Navigate to this notebook and load it up!  Hopefully it works!

# Part 1: TensorFlow Basics

In [1]:
import tensorflow as tf
import numpy as np
import pandas as pd
tf.logging.set_verbosity(tf.logging.ERROR)

In [2]:
##
# Slide 7
##

In [3]:
## Simple graph example 
x = 4
y = 2
add = tf.add(x,y)
mul = tf.multiply(x,y)
output_1 = tf.multiply(add,mul)
output_2 = tf.pow(add, y)

In [4]:
## What happens if we just print the tensor
print(output_1)

Tensor("Mul_1:0", shape=(), dtype=int32)


In [5]:
## But, what if we include a session
with tf.Session() as sess:
    correct_output = sess.run(output_1)
    print (correct_output)

48


In [6]:
# Further, we can also evaluate output_2
with tf.Session() as sess:
    second_output = sess.run(output_2)
    print (second_output)
    
# Starting to get the idea?

36


In [7]:
# Also, this works
with tf.Session() as sess:
    one,two = sess.run([output_1, output_2])
    print ("One:",one,"Two:",two)

One: 48 Two: 36


In [8]:
##
# Slide 8
##

In [9]:
"""
 * There are many such operations we can do, here we multiple [3,4] by the indentity matrix.
 * We introduce constants, which we can name
 * We want to name them because we can visualize them using tensorboard -- a **really** useful graph visualization
   tool
"""

m_1 = tf.constant([3,4], name="hello")
m_2 = tf.constant([[1,0],[0,1]], name="tensorflow")
r = tf.multiply(m_1,m_2, name="multiplication")
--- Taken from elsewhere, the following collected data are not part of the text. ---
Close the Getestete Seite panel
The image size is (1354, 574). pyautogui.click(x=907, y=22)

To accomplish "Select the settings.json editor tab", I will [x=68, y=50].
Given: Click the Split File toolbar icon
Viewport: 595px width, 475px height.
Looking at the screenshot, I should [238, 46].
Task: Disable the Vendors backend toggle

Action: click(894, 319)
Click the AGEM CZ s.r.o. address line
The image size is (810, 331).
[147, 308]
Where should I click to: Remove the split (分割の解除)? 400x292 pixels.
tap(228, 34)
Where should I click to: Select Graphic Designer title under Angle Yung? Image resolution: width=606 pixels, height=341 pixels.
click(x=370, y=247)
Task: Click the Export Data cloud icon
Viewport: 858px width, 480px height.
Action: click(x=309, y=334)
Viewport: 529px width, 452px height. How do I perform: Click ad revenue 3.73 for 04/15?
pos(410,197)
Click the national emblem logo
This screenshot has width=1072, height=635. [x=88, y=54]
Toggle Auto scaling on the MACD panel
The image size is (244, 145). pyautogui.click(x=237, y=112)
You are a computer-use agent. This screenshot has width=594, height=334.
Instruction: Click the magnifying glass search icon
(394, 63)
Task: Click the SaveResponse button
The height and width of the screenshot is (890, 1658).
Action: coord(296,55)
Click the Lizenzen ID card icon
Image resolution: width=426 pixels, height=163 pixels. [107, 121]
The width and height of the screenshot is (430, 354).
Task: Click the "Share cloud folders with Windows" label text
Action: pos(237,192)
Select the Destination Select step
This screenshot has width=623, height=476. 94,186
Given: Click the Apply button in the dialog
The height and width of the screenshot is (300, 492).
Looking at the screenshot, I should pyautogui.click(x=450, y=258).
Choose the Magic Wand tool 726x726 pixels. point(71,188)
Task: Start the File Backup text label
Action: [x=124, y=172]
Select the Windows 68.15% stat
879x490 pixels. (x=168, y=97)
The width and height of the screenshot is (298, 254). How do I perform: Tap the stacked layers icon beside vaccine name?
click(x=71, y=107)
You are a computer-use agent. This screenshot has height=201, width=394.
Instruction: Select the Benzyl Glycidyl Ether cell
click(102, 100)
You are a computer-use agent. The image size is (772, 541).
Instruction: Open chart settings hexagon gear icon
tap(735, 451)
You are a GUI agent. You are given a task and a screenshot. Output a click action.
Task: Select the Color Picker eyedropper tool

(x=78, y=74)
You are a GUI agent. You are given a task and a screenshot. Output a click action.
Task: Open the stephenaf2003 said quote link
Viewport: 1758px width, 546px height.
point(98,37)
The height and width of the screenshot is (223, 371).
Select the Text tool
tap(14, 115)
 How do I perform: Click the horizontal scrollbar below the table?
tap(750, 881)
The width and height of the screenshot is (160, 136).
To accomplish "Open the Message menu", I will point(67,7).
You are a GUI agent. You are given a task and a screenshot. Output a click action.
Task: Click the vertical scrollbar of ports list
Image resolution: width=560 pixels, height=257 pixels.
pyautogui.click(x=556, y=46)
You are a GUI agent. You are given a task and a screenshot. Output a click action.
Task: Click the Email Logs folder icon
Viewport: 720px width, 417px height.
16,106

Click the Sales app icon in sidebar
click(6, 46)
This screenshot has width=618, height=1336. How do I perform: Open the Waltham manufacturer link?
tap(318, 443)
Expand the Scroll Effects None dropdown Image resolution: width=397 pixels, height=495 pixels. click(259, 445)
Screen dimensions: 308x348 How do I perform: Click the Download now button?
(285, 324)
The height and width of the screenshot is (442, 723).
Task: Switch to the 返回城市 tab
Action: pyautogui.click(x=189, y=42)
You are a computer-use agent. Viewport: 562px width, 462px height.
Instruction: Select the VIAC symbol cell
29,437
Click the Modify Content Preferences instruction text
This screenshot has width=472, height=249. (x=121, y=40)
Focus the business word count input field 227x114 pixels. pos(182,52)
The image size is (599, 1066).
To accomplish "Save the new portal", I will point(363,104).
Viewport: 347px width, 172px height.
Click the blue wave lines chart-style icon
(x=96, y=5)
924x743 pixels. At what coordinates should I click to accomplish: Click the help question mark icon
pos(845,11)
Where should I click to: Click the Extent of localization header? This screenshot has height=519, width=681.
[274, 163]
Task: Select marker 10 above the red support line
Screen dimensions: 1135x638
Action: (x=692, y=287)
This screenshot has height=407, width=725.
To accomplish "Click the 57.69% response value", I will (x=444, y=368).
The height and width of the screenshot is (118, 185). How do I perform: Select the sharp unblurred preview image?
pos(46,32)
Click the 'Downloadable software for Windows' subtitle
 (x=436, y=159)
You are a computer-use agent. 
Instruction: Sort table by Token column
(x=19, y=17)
# We make our tensorboard call here. Run http://localhost:6006/#graphs&run=. to see the visualizaton
# Run tensorboard --logdir=graphs from the home directory of this project
writer = tf.summary.FileWriter('./graphs', tf.get_default_graph())

with tf.Session() as sess:
    print (sess.run(r))
writer.close()

[[3 0]
 [0 4]]


In [10]:
"""
 * Constants are bad because they're hardcoded into the defintion of the graph
 * Let's see what that means
"""
arr = [2.0,3.0]

bad_constant = tf.constant(arr)
with tf.Session() as sess:
        # Uncover this print statement to see 
        # print (sess.graph.as_graph_def())
        pass
    

# This starts to get out of hand for really large constants

In [11]:
## 
# Slide 9
##

In [12]:
"""
 * Variables maintain the state of the graph across calls to run
 * Unlike constants they must be initialized
 
NOTE: if you try and run this cell again, it will fail because there will be a     
      variable that already exists with the same name.  Hit the >> button on 
      the toolbar uptop to resolve the issue!!
"""

# This still suffers from the variable loading problem :O
bad_var_1 = tf.Variable(2, name="scalar_example")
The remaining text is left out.